Für Co-Autor Gabriel Vecchi, Professor für Geophysik und Direktor des High Meadows Environmental Institute an der Princeton University, ist Helene eine tragische Erinnerung daran, dass nicht nur die Küstengebiete den Auswirkungen tropischer Wirbelstürme und Hurrikane ausgesetzt sind, sondern feuchtere und stärkere Stürme auch eine wachsende Bedrohung weit im Landesinneren darstellen. Letztlich liege es an uns: «Wenn wir die Treibhausgas­emissionen sinnvoll reduzieren, werden wir die Herausforderung für künftige Generationen besser bewältigen können.»

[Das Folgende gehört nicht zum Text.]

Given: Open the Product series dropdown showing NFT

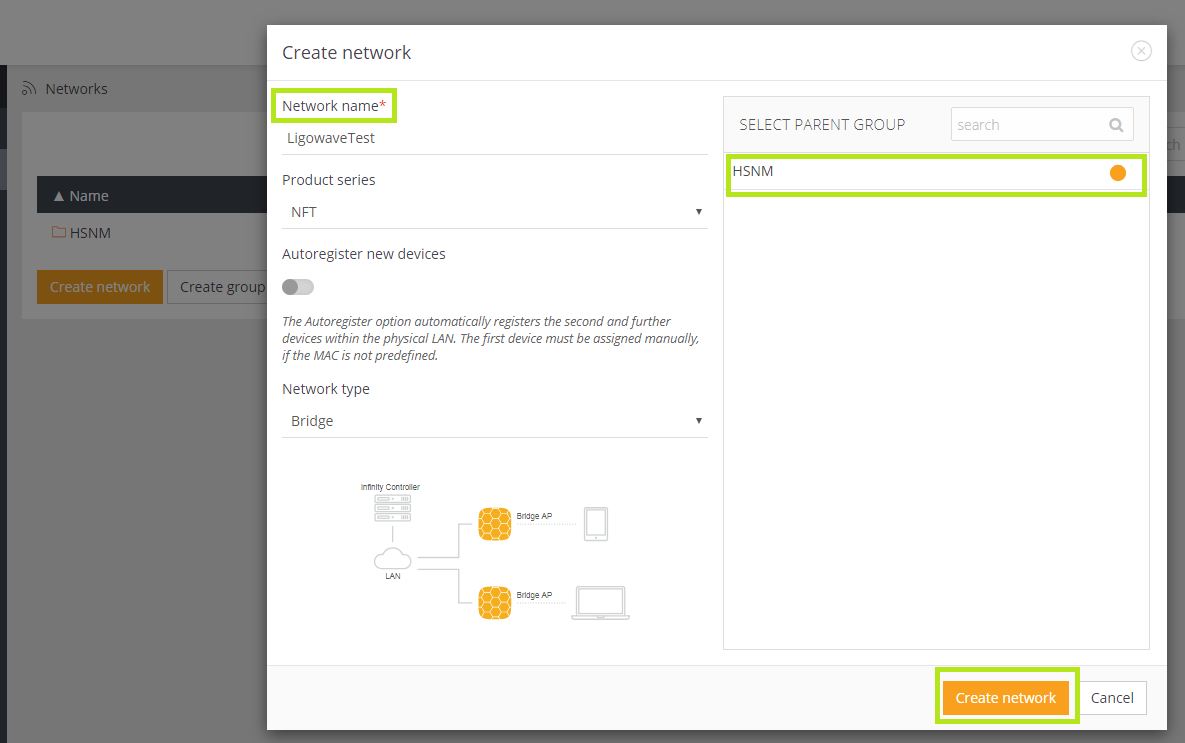Looking at the screenshot, I should [x=494, y=212].
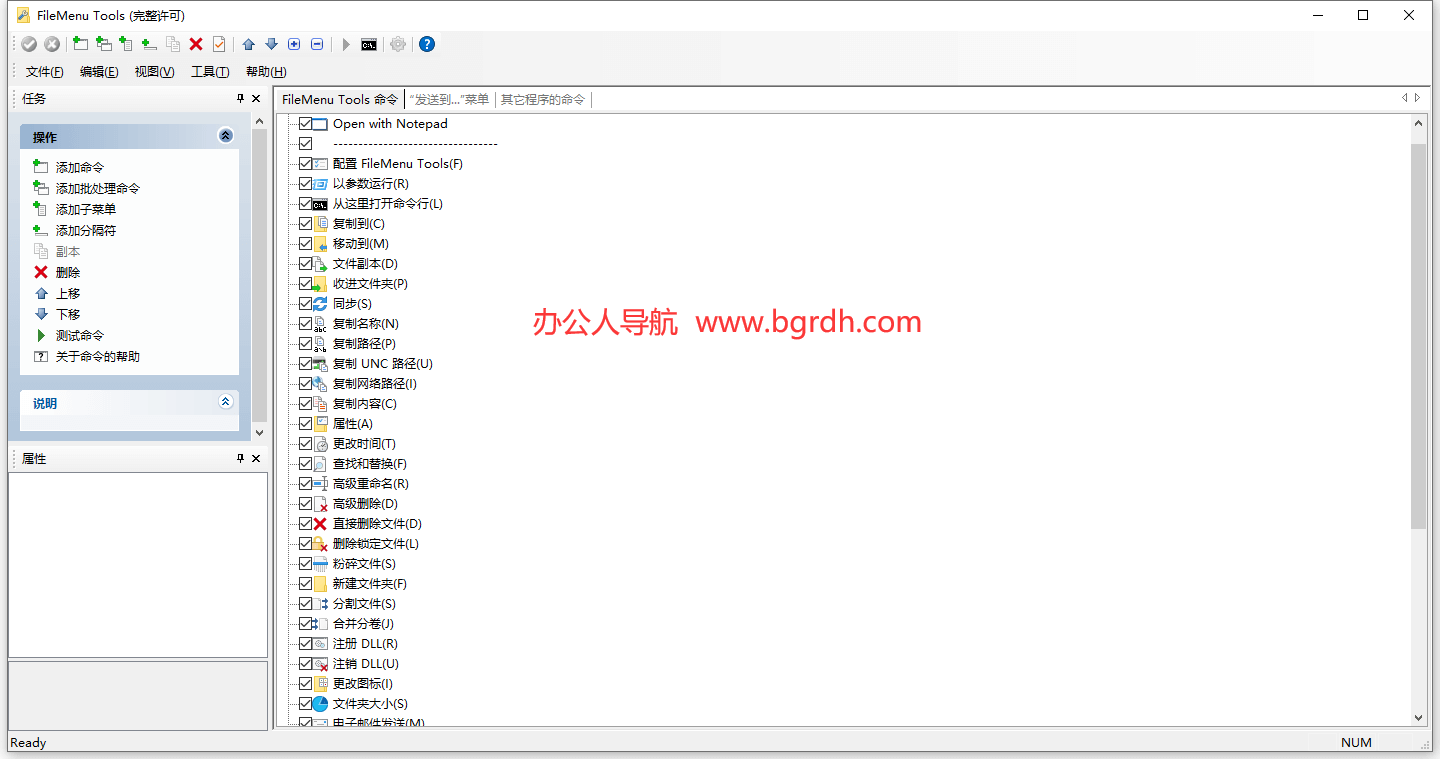The height and width of the screenshot is (759, 1440).
Task: Click the green apply checkmark icon
Action: tap(29, 44)
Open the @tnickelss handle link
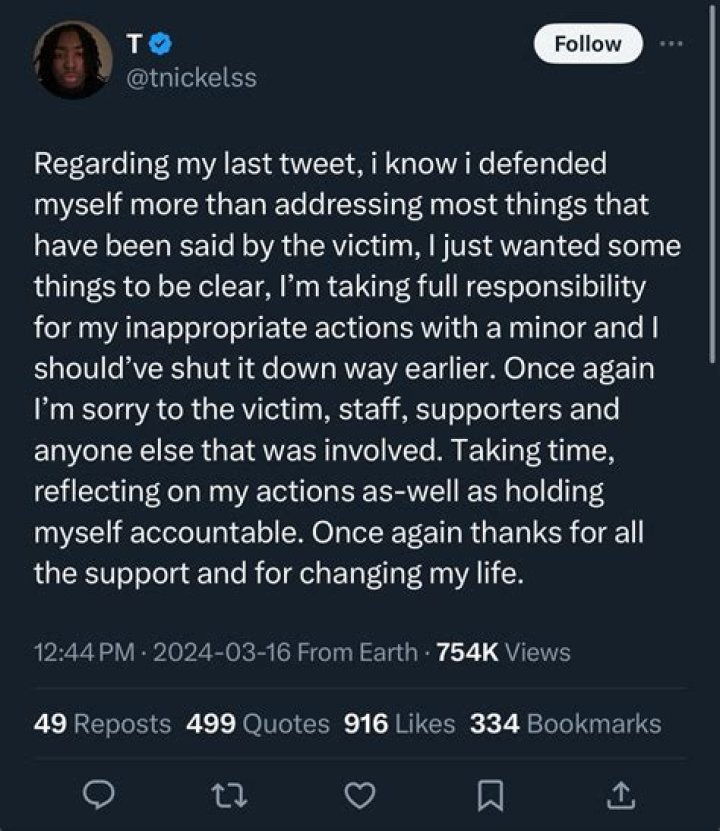Screen dimensions: 720x831 coord(192,77)
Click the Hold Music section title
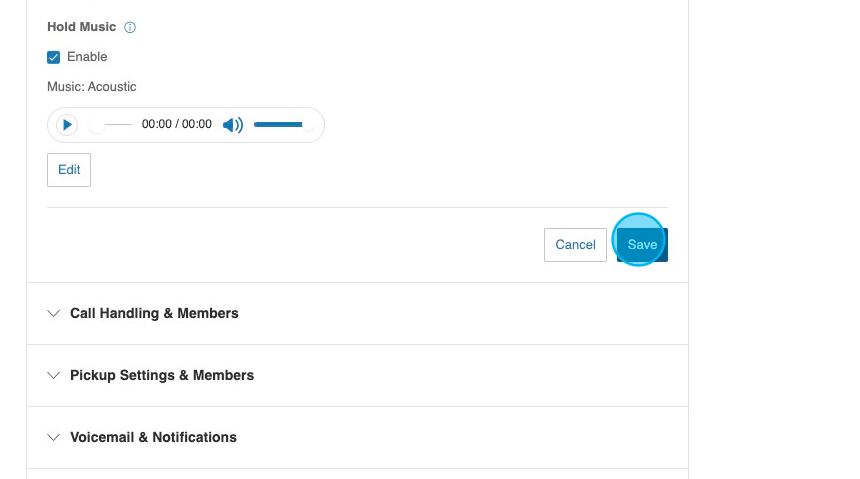 (81, 27)
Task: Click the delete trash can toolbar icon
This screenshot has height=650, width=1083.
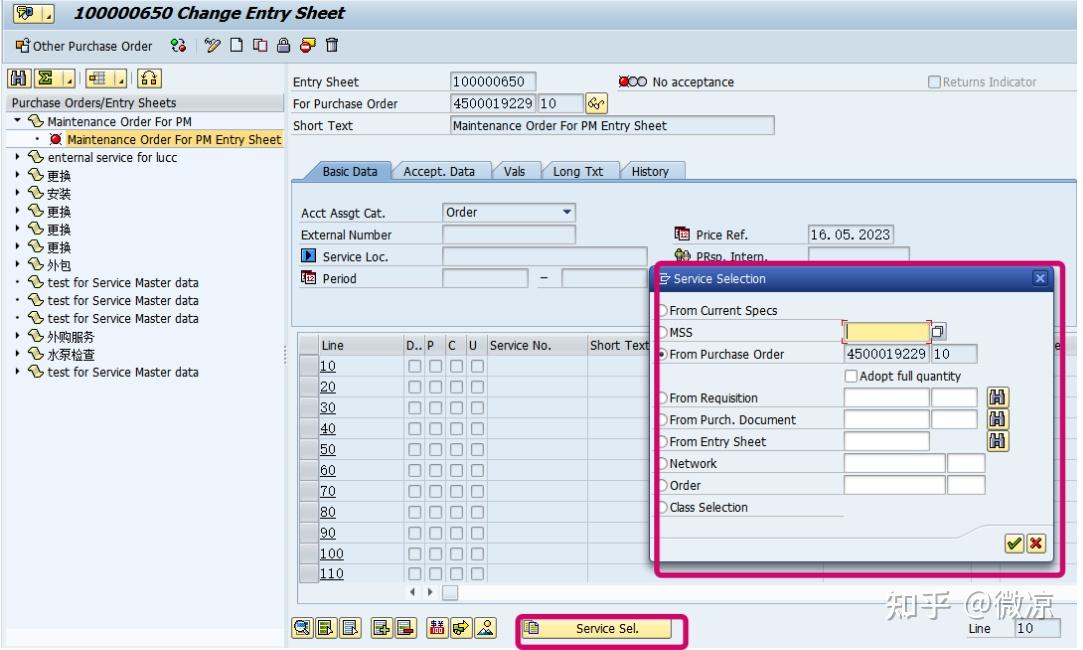Action: click(332, 46)
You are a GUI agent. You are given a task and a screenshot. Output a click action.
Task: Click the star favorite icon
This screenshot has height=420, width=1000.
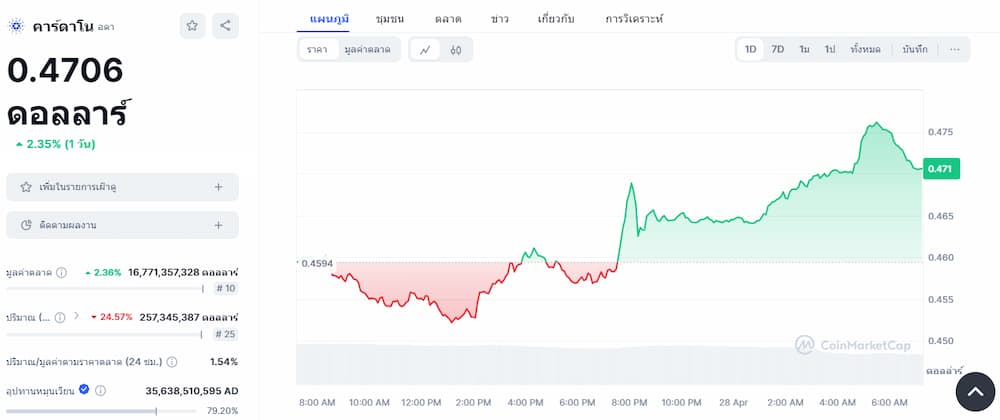click(192, 26)
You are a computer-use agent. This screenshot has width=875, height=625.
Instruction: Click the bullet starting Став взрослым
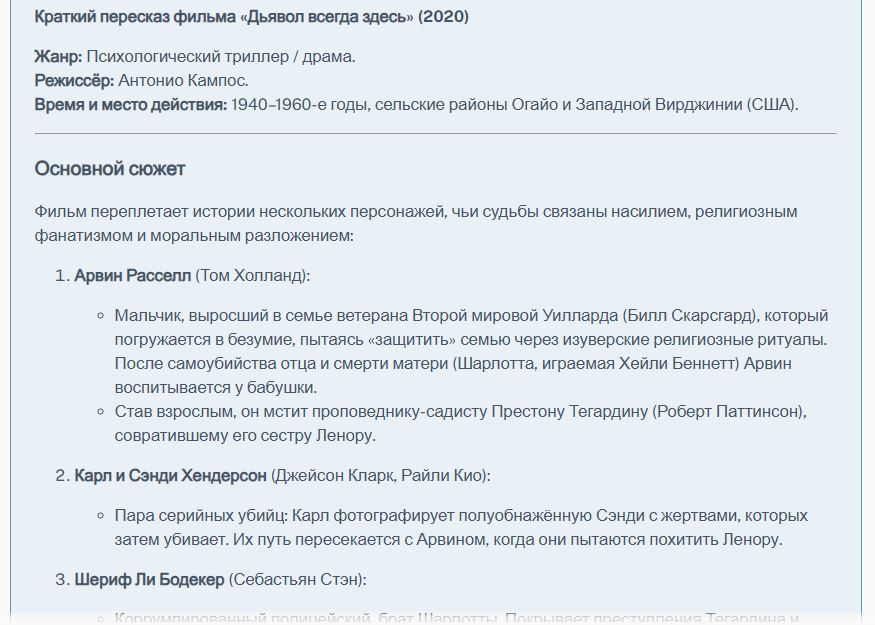[460, 423]
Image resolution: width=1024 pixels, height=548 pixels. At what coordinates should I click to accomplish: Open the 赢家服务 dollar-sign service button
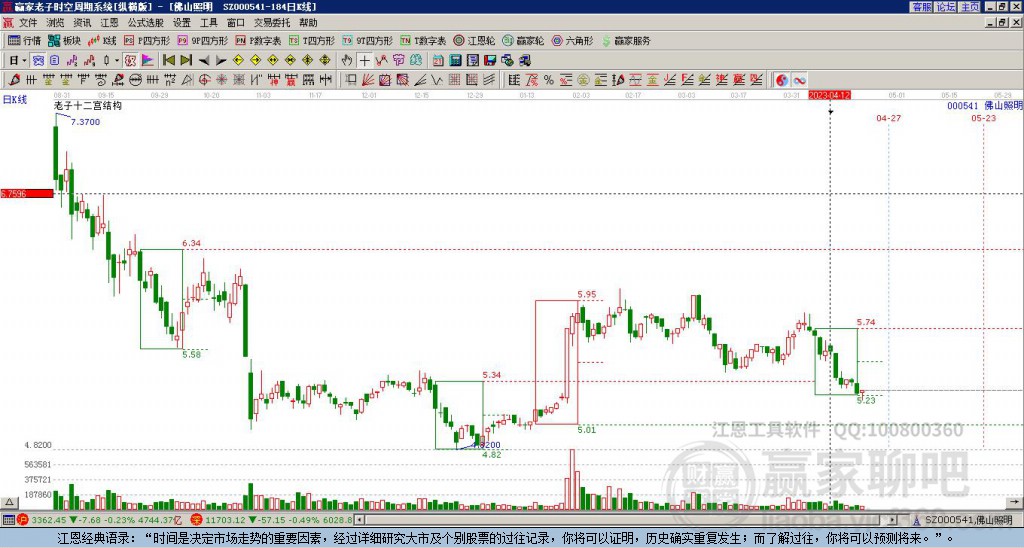click(x=626, y=41)
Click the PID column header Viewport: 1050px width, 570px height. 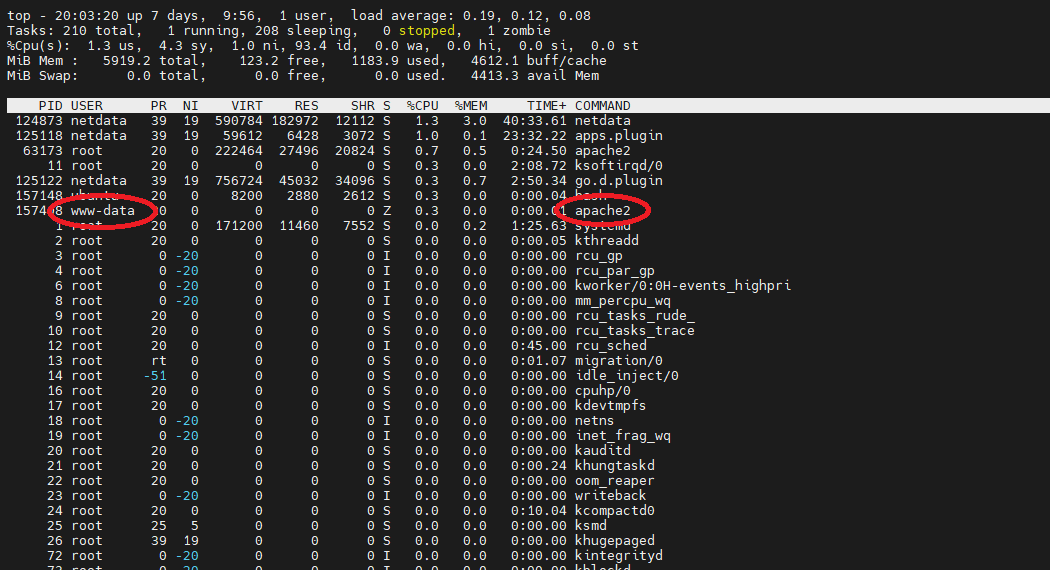[x=50, y=106]
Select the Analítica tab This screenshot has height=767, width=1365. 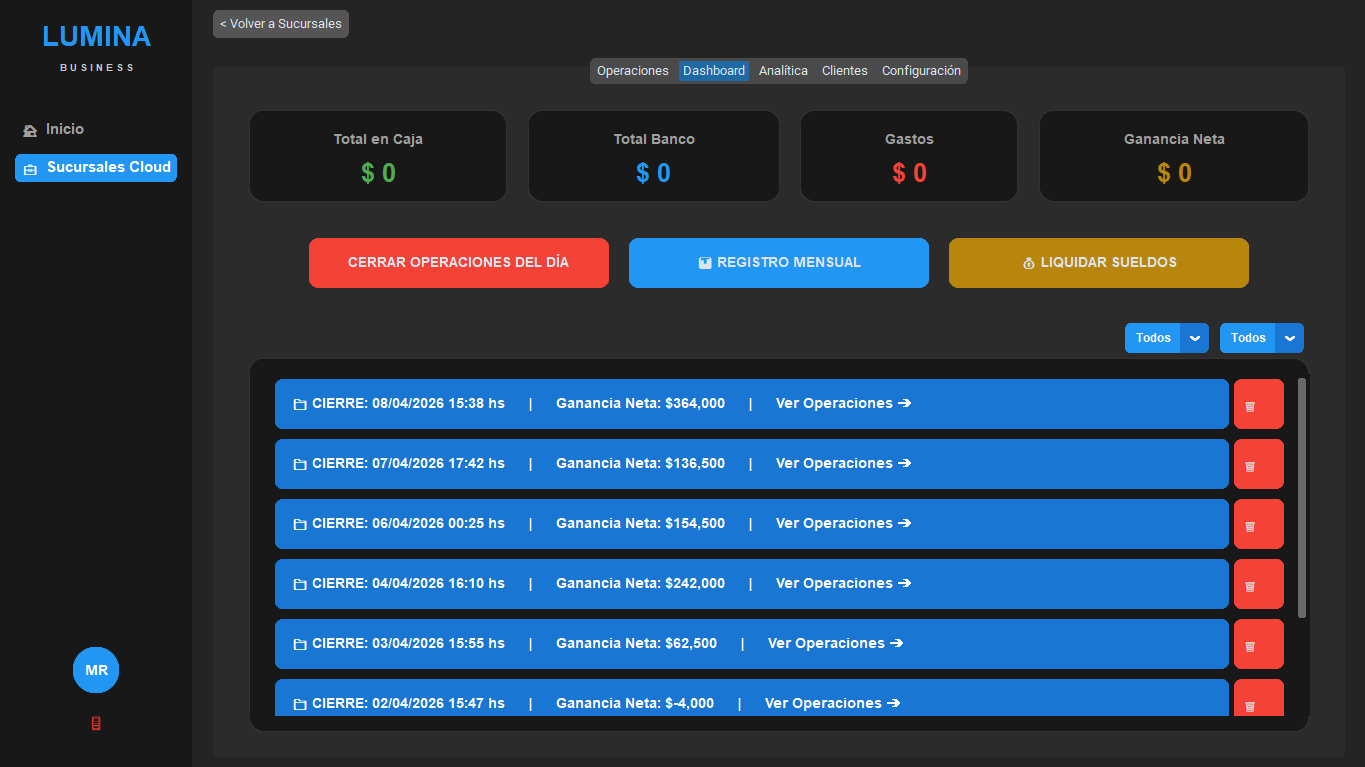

Neues Ungemach durch Hurrikan Milton

Bereits droht Florida neues Ungemach. Der Hurrikan Milton hat sich im nach wie vor sehr warmen Golf von Mexiko rapide verstärkt und am Montag die höchste Kategorie 5 erreicht. Er soll am Donnerstag als Hurrikan der Kategorie 3 oder 4 auf die Westküste Floridas treffen. Laut Vorhersage des US-Hurrikanzentrums sind in den Küstenregionen «extrem gefährliche» Sturmfluten möglich.

Wie stark der Klimawandel beim Hurrikan Kirk eine Rolle spielt, der als abgeschwächter Ex-Hurrikan in diesen Tagen auf Westeuropa trifft, ist allerdings schwieriger zu sagen. «Ob sich aufgrund des Klimawandels die Wetterlagen über Europa nachhaltig ändern, ist Bestandteil aktueller Forschung», sagt Julien Anet von Meteo Schweiz. Somit sei im Moment noch keine Aussage über eine Zu- oder Abnahme solcher Stürme möglich. «Dies gilt insbesondere auch für Hurrikane, die auf Europa treffen.»